**** Data records ****

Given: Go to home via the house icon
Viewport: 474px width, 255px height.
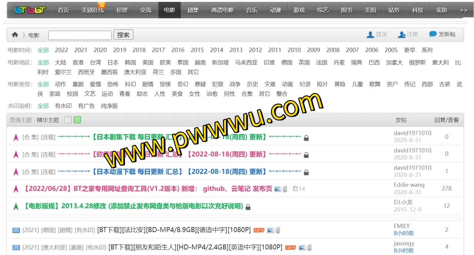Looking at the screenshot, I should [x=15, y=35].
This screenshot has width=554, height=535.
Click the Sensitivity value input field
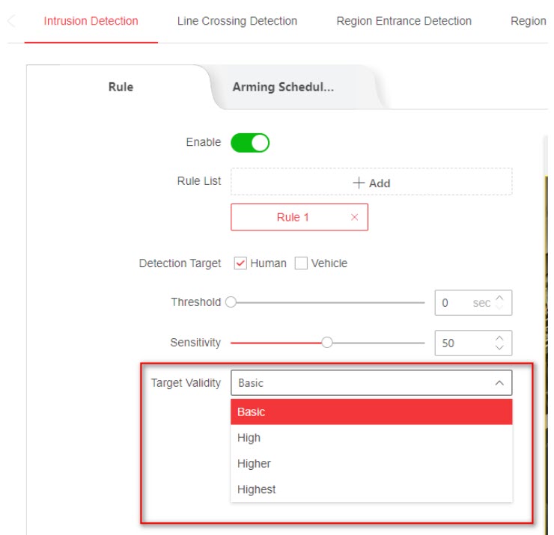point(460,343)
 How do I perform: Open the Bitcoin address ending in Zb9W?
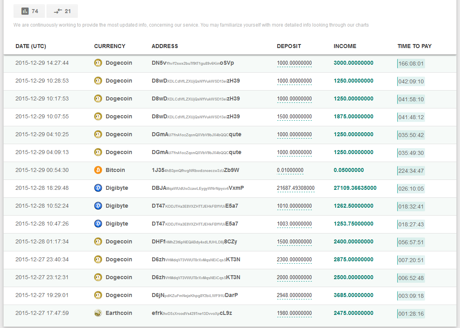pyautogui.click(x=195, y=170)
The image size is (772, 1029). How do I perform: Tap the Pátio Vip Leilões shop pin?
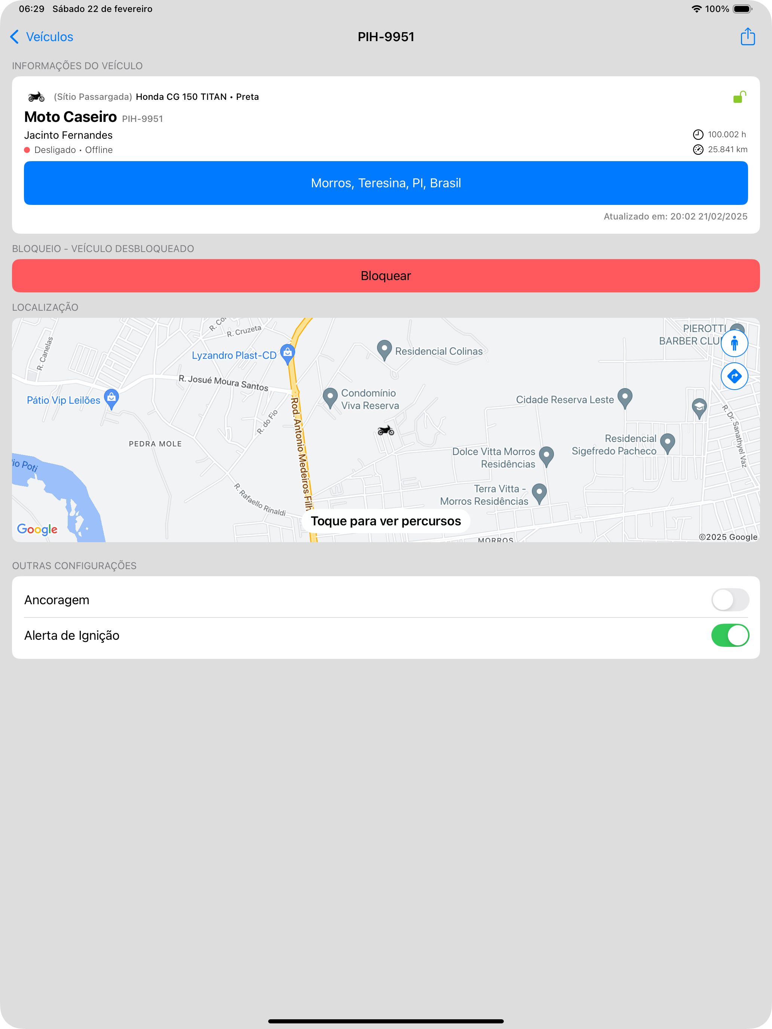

****

• **Activity**: Set down exactly, from the line that contains "How do I perform: Open" through the last line of the data, each line as it stands, and leave the pictures out.

• **Response area**:
 How do I perform: Open the Bitcoin address ending in Zb9W?
pyautogui.click(x=195, y=170)
The image size is (772, 1029). How do I perform: Tap the Pátio Vip Leilões shop pin?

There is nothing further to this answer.